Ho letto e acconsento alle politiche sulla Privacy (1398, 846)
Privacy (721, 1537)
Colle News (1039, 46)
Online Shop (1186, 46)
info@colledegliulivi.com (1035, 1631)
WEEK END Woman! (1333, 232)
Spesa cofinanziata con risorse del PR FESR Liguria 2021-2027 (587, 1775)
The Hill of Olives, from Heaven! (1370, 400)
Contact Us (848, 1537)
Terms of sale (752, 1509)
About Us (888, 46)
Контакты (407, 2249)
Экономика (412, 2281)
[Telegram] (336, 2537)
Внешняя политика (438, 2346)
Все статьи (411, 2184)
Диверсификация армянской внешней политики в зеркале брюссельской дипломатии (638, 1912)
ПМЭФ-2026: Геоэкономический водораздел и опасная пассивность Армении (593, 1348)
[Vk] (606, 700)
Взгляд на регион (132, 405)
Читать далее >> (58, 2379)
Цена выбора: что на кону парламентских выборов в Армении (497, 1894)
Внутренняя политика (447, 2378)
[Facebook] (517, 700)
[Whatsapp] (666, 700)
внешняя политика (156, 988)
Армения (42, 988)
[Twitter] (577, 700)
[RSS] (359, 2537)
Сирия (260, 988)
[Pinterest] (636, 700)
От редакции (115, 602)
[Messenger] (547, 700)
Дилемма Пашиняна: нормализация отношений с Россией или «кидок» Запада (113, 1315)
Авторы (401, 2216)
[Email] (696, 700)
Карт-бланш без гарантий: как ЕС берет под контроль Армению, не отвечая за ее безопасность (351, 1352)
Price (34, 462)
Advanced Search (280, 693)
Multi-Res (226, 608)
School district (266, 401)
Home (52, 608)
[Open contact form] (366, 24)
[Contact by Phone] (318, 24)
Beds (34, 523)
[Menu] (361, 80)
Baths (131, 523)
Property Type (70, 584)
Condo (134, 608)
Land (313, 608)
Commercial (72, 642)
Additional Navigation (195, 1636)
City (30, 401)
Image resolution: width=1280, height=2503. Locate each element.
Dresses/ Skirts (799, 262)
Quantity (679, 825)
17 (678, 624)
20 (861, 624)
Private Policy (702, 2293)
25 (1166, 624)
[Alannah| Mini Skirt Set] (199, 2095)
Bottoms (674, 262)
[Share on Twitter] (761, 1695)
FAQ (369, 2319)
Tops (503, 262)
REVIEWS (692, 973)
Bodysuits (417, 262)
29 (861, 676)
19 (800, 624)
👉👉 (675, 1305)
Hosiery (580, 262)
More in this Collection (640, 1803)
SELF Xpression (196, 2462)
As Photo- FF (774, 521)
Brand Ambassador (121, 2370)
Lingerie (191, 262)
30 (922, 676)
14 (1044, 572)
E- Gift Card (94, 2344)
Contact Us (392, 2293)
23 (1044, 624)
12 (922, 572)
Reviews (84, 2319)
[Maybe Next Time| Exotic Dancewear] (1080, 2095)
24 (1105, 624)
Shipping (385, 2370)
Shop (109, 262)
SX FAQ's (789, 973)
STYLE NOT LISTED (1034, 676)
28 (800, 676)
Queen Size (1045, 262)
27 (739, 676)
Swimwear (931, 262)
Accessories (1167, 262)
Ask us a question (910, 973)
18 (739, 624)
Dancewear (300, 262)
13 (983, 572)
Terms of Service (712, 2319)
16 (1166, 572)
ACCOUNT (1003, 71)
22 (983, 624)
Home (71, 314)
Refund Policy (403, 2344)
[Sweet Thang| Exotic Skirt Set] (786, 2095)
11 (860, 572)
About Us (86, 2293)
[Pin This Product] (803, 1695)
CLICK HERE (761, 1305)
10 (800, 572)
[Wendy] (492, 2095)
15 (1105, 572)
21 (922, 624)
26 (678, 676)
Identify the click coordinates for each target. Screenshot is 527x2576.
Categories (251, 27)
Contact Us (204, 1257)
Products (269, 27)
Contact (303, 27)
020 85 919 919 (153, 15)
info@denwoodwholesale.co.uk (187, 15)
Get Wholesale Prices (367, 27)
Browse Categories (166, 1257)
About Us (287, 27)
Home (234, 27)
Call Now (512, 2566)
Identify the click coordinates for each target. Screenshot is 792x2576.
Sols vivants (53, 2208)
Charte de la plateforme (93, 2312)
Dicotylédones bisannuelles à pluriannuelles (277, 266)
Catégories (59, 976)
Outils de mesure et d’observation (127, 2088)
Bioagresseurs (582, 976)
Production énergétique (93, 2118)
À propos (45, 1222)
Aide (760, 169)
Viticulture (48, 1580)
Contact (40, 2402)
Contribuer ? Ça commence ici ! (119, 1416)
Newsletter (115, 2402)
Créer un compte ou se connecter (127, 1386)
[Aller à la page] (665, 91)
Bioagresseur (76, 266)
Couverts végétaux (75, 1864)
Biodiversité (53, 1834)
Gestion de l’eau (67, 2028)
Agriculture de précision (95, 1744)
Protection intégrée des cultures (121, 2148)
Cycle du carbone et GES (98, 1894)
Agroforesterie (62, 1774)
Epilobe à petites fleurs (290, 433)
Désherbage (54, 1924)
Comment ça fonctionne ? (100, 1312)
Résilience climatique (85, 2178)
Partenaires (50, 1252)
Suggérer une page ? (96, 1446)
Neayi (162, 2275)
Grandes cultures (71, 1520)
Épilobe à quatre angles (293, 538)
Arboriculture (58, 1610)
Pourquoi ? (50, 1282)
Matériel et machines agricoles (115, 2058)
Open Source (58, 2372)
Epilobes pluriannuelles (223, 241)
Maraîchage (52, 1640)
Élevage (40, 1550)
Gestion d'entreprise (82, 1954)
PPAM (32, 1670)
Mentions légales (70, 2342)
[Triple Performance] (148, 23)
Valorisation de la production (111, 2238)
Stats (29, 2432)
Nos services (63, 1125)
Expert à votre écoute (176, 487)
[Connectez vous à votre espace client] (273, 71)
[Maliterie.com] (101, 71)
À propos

+ + + + + + +

**Try it:** Output only the number of lines in the data above that include the word "Gestion".

**Completed exercise:** 2